At UCF, we enhance teaching and learning by investing in next-generation technologies, facilities and equipment. 

In an era when even preschoolers are computer literate, advancements in college-level teaching and learning technology and facililties aren't gimmicks or distractions. They're a necessary and powerful means to the worthwhile end of teaching students effectively and efficiently.

Take nursing education, for example. A generation ago, to practive starting an IV, students had to find a live volunteer.
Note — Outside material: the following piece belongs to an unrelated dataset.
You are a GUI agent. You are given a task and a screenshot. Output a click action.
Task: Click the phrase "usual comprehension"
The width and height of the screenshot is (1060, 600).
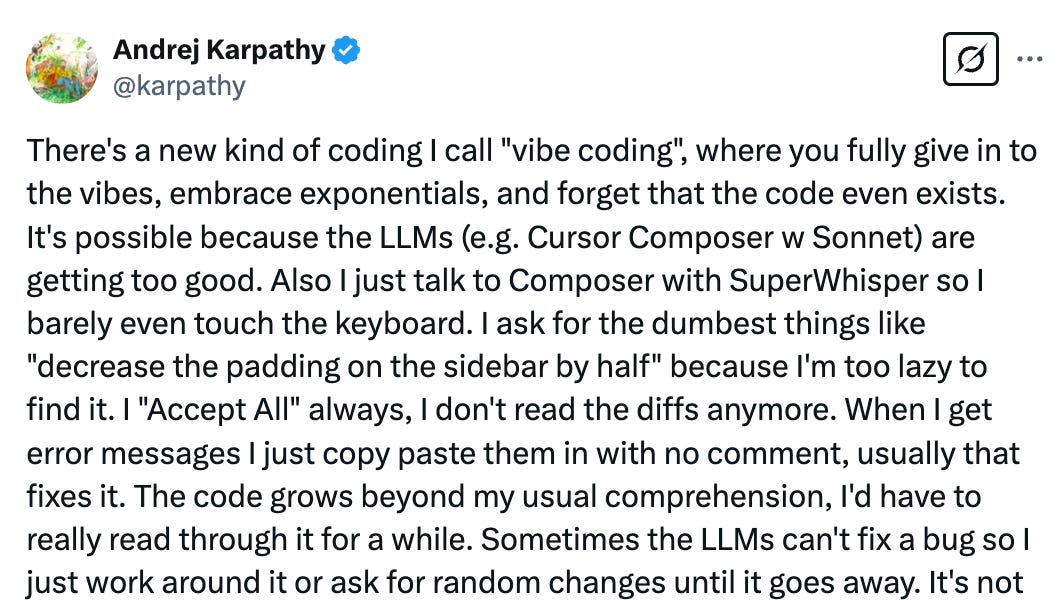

If that wasn't an option, they often practiced on oranges. Today, UCF nursing students practice on sophisticated simulators that instantaneously evaluate technique -- not only saving a lot of unnecessary discomfort, but also helping students master the skill more quickly.

Philanthropic gifts can encourage faculty members to explore new classroom techniques, fund advanced learning technologies and help build new classrooms, labs, studios, galleries and common spaces that optimize teaching, learning and student interaction -- all of which have a direct and lasting impact on the quality of a UCF education.